▸ **Exercise aim**
Please output every one of the items below verbatim, line for line.

▸ **Rows showing where targets appear**
__________

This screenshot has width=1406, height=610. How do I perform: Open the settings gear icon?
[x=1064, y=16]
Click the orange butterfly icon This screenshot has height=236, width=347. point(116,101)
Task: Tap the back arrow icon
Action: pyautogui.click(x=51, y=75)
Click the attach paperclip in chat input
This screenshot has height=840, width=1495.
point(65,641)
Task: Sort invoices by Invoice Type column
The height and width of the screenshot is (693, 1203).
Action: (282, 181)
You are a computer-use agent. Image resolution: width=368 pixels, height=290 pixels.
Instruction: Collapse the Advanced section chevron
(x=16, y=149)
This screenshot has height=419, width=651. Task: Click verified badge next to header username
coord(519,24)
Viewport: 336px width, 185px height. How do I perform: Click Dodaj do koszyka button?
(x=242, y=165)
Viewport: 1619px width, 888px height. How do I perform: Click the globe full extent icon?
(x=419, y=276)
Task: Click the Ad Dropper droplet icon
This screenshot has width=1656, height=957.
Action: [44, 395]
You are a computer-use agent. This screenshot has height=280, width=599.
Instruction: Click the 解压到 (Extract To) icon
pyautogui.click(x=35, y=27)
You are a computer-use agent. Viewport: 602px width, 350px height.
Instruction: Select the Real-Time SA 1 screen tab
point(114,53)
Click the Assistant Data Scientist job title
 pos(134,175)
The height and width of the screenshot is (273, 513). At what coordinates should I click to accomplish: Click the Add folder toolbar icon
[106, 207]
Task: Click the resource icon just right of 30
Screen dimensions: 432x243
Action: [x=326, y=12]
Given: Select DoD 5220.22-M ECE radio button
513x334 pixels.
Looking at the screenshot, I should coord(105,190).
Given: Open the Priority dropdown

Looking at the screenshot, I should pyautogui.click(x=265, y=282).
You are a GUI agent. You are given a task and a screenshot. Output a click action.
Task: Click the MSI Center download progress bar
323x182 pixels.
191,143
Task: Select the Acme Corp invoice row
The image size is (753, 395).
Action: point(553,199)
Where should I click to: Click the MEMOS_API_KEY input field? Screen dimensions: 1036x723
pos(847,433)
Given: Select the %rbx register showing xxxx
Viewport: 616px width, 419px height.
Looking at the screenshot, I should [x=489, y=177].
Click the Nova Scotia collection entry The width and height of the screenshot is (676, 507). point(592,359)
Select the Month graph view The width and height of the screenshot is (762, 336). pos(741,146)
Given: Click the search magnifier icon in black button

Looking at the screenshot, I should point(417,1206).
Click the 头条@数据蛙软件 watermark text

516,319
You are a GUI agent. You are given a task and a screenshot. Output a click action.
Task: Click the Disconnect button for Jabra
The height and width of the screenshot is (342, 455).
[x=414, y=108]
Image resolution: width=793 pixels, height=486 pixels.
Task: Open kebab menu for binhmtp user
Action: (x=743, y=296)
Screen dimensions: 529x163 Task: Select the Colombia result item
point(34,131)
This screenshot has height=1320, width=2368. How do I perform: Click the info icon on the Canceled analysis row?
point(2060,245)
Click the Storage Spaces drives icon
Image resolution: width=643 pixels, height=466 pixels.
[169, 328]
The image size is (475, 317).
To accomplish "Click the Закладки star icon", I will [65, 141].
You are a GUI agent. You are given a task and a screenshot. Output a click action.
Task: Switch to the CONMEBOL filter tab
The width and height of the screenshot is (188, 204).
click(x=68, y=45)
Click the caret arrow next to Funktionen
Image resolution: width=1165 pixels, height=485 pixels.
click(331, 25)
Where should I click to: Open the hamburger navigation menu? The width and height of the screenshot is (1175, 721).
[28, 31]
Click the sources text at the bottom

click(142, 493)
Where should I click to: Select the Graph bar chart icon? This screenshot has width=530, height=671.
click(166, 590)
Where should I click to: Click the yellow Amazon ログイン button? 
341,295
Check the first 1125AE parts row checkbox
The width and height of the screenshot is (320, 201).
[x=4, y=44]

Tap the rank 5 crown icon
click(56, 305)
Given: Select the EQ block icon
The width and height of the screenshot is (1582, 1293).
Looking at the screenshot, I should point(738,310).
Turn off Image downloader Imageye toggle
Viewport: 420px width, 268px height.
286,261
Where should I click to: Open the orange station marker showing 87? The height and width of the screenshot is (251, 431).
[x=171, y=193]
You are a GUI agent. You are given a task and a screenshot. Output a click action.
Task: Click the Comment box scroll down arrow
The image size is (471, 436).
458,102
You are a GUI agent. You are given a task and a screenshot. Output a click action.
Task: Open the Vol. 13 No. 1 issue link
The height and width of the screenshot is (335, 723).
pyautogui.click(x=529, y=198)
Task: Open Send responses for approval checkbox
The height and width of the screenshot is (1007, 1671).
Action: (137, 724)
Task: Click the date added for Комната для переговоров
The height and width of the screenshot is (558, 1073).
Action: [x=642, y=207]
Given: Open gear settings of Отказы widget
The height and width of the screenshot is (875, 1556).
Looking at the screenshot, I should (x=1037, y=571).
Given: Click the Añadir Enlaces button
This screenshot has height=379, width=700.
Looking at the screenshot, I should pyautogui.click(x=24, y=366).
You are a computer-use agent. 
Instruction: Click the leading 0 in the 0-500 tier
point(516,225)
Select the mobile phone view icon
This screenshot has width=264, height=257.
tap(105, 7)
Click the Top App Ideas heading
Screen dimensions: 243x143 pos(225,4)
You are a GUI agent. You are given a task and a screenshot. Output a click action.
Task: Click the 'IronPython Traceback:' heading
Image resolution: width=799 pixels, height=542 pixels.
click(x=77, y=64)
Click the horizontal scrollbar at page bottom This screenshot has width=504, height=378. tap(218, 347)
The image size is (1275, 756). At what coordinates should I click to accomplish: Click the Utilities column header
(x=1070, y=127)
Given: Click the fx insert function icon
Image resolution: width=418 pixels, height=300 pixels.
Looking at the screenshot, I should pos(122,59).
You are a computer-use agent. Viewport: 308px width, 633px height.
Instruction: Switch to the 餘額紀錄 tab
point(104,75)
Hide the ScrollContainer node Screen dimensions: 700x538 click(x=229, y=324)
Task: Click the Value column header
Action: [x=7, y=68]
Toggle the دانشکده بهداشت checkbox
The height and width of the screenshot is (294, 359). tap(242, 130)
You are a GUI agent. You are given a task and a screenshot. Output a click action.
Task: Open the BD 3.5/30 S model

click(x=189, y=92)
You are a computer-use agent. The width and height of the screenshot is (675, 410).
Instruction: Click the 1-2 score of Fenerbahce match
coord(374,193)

__________

▸ **Written response**
This screenshot has width=1406, height=610. How do I perform: Open the settings gear icon?
[x=1064, y=16]
Click the orange butterfly icon This screenshot has height=236, width=347. point(116,101)
Task: Tap the back arrow icon
Action: pyautogui.click(x=51, y=75)
Click the attach paperclip in chat input
This screenshot has height=840, width=1495.
point(65,641)
Task: Sort invoices by Invoice Type column
The height and width of the screenshot is (693, 1203).
Action: (282, 181)
You are a computer-use agent. Image resolution: width=368 pixels, height=290 pixels.
Instruction: Collapse the Advanced section chevron
(x=16, y=149)
This screenshot has height=419, width=651. Task: Click verified badge next to header username
coord(519,24)
Viewport: 336px width, 185px height. How do I perform: Click Dodaj do koszyka button?
(x=242, y=165)
Viewport: 1619px width, 888px height. How do I perform: Click the globe full extent icon?
(x=419, y=276)
Task: Click the Ad Dropper droplet icon
This screenshot has width=1656, height=957.
Action: [44, 395]
You are a computer-use agent. This screenshot has height=280, width=599.
Instruction: Click the 解压到 (Extract To) icon
pyautogui.click(x=35, y=27)
You are a computer-use agent. Viewport: 602px width, 350px height.
Instruction: Select the Real-Time SA 1 screen tab
point(114,53)
Click the Assistant Data Scientist job title
 pos(134,175)
The height and width of the screenshot is (273, 513). At what coordinates should I click to accomplish: Click the Add folder toolbar icon
[106, 207]
Task: Click the resource icon just right of 30
Screen dimensions: 432x243
Action: [x=326, y=12]
Given: Select DoD 5220.22-M ECE radio button
513x334 pixels.
Looking at the screenshot, I should coord(105,190).
Given: Open the Priority dropdown

Looking at the screenshot, I should pyautogui.click(x=265, y=282).
You are a GUI agent. You are given a task and a screenshot. Output a click action.
Task: Click the MSI Center download progress bar
323x182 pixels.
191,143
Task: Select the Acme Corp invoice row
The image size is (753, 395).
Action: point(553,199)
Where should I click to: Click the MEMOS_API_KEY input field? Screen dimensions: 1036x723
pos(847,433)
Given: Select the %rbx register showing xxxx
Viewport: 616px width, 419px height.
Looking at the screenshot, I should [x=489, y=177].
Click the Nova Scotia collection entry The width and height of the screenshot is (676, 507). point(592,359)
Select the Month graph view The width and height of the screenshot is (762, 336). pos(741,146)
Given: Click the search magnifier icon in black button

Looking at the screenshot, I should point(417,1206).
Click the 头条@数据蛙软件 watermark text

516,319
You are a GUI agent. You are given a task and a screenshot. Output a click action.
Task: Click the Disconnect button for Jabra
The height and width of the screenshot is (342, 455).
[x=414, y=108]
Image resolution: width=793 pixels, height=486 pixels.
Task: Open kebab menu for binhmtp user
Action: (x=743, y=296)
Screen dimensions: 529x163 Task: Select the Colombia result item
point(34,131)
This screenshot has height=1320, width=2368. How do I perform: Click the info icon on the Canceled analysis row?
point(2060,245)
Click the Storage Spaces drives icon
Image resolution: width=643 pixels, height=466 pixels.
[169, 328]
The image size is (475, 317).
To accomplish "Click the Закладки star icon", I will [65, 141].
You are a GUI agent. You are given a task and a screenshot. Output a click action.
Task: Switch to the CONMEBOL filter tab
The width and height of the screenshot is (188, 204).
click(x=68, y=45)
Click the caret arrow next to Funktionen
Image resolution: width=1165 pixels, height=485 pixels.
click(331, 25)
Where should I click to: Open the hamburger navigation menu? The width and height of the screenshot is (1175, 721).
[28, 31]
Click the sources text at the bottom

click(142, 493)
Where should I click to: Select the Graph bar chart icon? This screenshot has width=530, height=671.
click(166, 590)
Where should I click to: Click the yellow Amazon ログイン button? 
341,295
Check the first 1125AE parts row checkbox
The width and height of the screenshot is (320, 201).
[x=4, y=44]

Tap the rank 5 crown icon
click(56, 305)
Given: Select the EQ block icon
The width and height of the screenshot is (1582, 1293).
Looking at the screenshot, I should point(738,310).
Turn off Image downloader Imageye toggle
Viewport: 420px width, 268px height.
286,261
Where should I click to: Open the orange station marker showing 87? The height and width of the screenshot is (251, 431).
[x=171, y=193]
You are a GUI agent. You are given a task and a screenshot. Output a click action.
Task: Click the Comment box scroll down arrow
The image size is (471, 436).
458,102
You are a GUI agent. You are given a task and a screenshot. Output a click action.
Task: Open the Vol. 13 No. 1 issue link
The height and width of the screenshot is (335, 723).
pyautogui.click(x=529, y=198)
Task: Open Send responses for approval checkbox
The height and width of the screenshot is (1007, 1671).
Action: (137, 724)
Task: Click the date added for Комната для переговоров
The height and width of the screenshot is (558, 1073).
Action: [x=642, y=207]
Given: Open gear settings of Отказы widget
The height and width of the screenshot is (875, 1556).
Looking at the screenshot, I should (x=1037, y=571).
Given: Click the Añadir Enlaces button
This screenshot has height=379, width=700.
Looking at the screenshot, I should pyautogui.click(x=24, y=366).
You are a computer-use agent. 
Instruction: Click the leading 0 in the 0-500 tier
point(516,225)
Select the mobile phone view icon
This screenshot has width=264, height=257.
tap(105, 7)
Click the Top App Ideas heading
Screen dimensions: 243x143 pos(225,4)
You are a GUI agent. You are given a task and a screenshot. Output a click action.
Task: Click the 'IronPython Traceback:' heading
Image resolution: width=799 pixels, height=542 pixels.
click(x=77, y=64)
Click the horizontal scrollbar at page bottom This screenshot has width=504, height=378. tap(218, 347)
The image size is (1275, 756). At what coordinates should I click to accomplish: Click the Utilities column header
(x=1070, y=127)
Given: Click the fx insert function icon
Image resolution: width=418 pixels, height=300 pixels.
Looking at the screenshot, I should pos(122,59).
You are a computer-use agent. Viewport: 308px width, 633px height.
Instruction: Switch to the 餘額紀錄 tab
point(104,75)
Hide the ScrollContainer node Screen dimensions: 700x538 click(x=229, y=324)
Task: Click the Value column header
Action: [x=7, y=68]
Toggle the دانشکده بهداشت checkbox
The height and width of the screenshot is (294, 359). tap(242, 130)
You are a GUI agent. You are given a task and a screenshot. Output a click action.
Task: Open the BD 3.5/30 S model

click(x=189, y=92)
You are a computer-use agent. The width and height of the screenshot is (675, 410).
Instruction: Click the 1-2 score of Fenerbahce match
coord(374,193)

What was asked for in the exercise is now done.